Ce comportement d'Atlas est exclusif de loyauté et caractérise les circonstances imputables au mandant requises par les dispositions précitées de l'article L. 134-13 du Code de commerce pour, en application des mêmes dispositions, ouvrir droit à Madame Von Essen, en dépit du fait qu'elle a été à l'initiative de la cession du contrat, à une indemnité de cessation de contrat.
Cette indemnité est justement évaluée par Madame Von Essen à un montant équivalent à deux années de commissions sur la moyenne des trois dernières années, soit à la somme de 63 140 euros, au paiement de laquelle est condamnée Atlas, avec intérêts au taux légal à compter de la mise en demeure du 22 juillet 2008, capitalisables selon les conditions de l'article 1154 du Code civil.
3) Madame Von Essen demande la condamnation d'Atlas à lui payer une indemnité de préavis, et à supporter les dépens de première instance et ceux de la première procédure d'appel, alors qu'elle a été déboutée de sa demande en indemnité de préavis par le jugement du 7 juin 2010, que l'arrêt du 21 juin 2011 a débouté les parties de leurs demandes sans distinction, et l'a condamnée aux dépens de première instance et d'appel, et que dans son arrêt du 6 novembre 2012 la Cour de cassation n'a cassé et annulé l'arrêt du 21 juin 2011 qu'en ce que celui-ci l'a déboutée de sa demande d'une indemnité de cessation de contrat.
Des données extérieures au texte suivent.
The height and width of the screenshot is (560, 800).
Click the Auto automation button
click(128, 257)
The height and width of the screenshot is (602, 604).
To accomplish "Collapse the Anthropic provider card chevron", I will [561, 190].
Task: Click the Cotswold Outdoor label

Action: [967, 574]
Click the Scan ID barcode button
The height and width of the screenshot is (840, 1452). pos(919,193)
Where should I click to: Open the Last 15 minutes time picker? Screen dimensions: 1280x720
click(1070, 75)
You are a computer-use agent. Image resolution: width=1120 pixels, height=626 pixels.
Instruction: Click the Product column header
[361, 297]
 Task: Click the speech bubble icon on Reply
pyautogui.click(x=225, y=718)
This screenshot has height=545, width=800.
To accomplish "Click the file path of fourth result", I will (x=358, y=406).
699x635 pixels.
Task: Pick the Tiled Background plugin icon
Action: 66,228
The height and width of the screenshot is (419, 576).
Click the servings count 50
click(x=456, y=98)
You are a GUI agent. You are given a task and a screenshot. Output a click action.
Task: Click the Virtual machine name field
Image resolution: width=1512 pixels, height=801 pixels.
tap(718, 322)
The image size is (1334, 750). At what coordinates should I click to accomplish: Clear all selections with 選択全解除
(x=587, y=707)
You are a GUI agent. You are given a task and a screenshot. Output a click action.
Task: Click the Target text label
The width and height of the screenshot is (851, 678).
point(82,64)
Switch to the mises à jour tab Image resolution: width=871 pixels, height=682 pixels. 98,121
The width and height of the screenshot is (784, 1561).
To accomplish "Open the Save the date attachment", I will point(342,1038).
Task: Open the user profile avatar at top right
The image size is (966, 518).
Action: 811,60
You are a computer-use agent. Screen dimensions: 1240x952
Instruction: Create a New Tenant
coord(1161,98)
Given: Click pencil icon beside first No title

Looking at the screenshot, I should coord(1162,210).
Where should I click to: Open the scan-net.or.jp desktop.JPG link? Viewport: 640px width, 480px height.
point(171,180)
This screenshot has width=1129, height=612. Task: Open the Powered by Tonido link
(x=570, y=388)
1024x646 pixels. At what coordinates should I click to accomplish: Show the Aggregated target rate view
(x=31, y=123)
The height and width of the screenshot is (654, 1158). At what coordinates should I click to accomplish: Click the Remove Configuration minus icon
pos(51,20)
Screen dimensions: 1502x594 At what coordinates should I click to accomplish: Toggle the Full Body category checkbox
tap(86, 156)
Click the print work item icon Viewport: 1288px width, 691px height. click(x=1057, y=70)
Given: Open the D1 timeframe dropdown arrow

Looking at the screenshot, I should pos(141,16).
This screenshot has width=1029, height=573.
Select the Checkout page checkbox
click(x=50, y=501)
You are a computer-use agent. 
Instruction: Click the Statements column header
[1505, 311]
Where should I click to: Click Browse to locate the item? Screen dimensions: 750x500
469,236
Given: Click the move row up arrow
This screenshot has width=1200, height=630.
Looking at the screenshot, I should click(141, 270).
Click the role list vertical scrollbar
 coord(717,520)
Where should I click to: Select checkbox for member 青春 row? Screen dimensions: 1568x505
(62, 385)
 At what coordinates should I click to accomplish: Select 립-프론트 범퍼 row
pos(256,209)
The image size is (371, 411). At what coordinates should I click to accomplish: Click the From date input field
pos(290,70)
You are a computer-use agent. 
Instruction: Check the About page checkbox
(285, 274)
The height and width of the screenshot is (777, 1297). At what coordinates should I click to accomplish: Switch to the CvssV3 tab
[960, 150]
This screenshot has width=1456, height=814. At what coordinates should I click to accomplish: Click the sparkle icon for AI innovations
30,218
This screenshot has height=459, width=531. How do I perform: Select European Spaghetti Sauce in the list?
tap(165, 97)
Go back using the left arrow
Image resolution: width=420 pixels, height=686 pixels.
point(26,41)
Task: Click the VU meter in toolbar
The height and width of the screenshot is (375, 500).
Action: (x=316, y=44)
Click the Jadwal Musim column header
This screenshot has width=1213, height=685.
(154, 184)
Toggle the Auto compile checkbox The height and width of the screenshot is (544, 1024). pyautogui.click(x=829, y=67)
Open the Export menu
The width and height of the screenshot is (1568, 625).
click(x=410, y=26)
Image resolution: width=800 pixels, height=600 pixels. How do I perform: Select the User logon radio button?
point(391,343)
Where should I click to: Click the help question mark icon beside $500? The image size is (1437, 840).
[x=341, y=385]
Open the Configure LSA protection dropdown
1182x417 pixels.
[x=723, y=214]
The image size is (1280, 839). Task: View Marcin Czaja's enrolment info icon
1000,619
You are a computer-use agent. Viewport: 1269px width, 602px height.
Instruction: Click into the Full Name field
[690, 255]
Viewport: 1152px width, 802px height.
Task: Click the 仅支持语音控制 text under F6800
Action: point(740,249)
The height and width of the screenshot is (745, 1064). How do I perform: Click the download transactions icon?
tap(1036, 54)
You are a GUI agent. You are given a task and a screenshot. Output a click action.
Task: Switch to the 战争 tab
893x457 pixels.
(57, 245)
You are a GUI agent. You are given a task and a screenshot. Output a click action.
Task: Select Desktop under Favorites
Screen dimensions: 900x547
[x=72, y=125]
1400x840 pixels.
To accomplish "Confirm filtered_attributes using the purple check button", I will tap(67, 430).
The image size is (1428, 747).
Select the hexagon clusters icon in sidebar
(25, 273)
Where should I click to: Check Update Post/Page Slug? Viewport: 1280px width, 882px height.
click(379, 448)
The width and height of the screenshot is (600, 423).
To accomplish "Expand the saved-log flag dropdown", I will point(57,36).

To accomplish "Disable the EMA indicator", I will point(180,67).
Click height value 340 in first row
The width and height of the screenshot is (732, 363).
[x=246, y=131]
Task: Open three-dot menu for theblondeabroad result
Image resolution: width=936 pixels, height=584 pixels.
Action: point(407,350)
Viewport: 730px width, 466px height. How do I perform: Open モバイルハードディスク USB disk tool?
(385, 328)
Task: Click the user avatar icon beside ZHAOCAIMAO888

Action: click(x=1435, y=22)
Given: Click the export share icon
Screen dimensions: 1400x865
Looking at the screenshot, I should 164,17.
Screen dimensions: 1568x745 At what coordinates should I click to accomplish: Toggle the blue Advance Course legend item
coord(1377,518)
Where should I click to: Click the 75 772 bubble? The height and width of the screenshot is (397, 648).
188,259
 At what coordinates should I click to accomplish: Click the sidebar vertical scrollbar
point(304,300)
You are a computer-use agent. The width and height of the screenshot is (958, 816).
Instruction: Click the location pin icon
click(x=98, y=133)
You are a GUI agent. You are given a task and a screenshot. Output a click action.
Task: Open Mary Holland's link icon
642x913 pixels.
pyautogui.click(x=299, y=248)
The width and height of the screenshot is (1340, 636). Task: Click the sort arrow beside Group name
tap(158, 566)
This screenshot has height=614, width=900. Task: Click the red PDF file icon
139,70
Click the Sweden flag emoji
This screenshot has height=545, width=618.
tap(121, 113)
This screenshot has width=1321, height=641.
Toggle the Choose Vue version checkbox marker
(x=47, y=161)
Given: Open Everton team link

La cour estime en conséquence nécessaire de rouvrir les débats et de révoquer la clôture sur le moyen qu'elle soulève d'office de l'irrecevabilité des demandes de Madame Von Essen en paiement d'une indemnité de préavis et de voir Atlas supporter les dépens de première instance et de la première procédure d'appel, au motif de l'autorité de chose jugée attachée aux décisions sus rappelées.
Par ces motifs : LA COUR, Statuant publiquement et contradictoirement, par arrêt mis à disposition au greffe, Vu l'arrêt de la Cour de cassation du 6 novembre 2012, Confirme, en y ajoutant en ce qui concerne les modalités de la capitalisation des intérêts, le jugement du 7 juin 2010 en ce qu'il a condamné la société Editions Atlas à verser à Madame Von Essen la somme de 63 140 euros avec intérêts au taux légal à compter du 22 juillet 2008, capitalisés suivant les modalités de l'article 1154 du Code civil. Révoque la clôture et ordonne la réouverture des débats à l'audience du 28 mai 2014 à 14 h 30 aux fins énoncées dans les motifs. Dit qu'une nouvelle clôture interviendra en principe le 16 avril 2014. Réserve les dépens et les frais irrépétibles relatifs à la présente instance.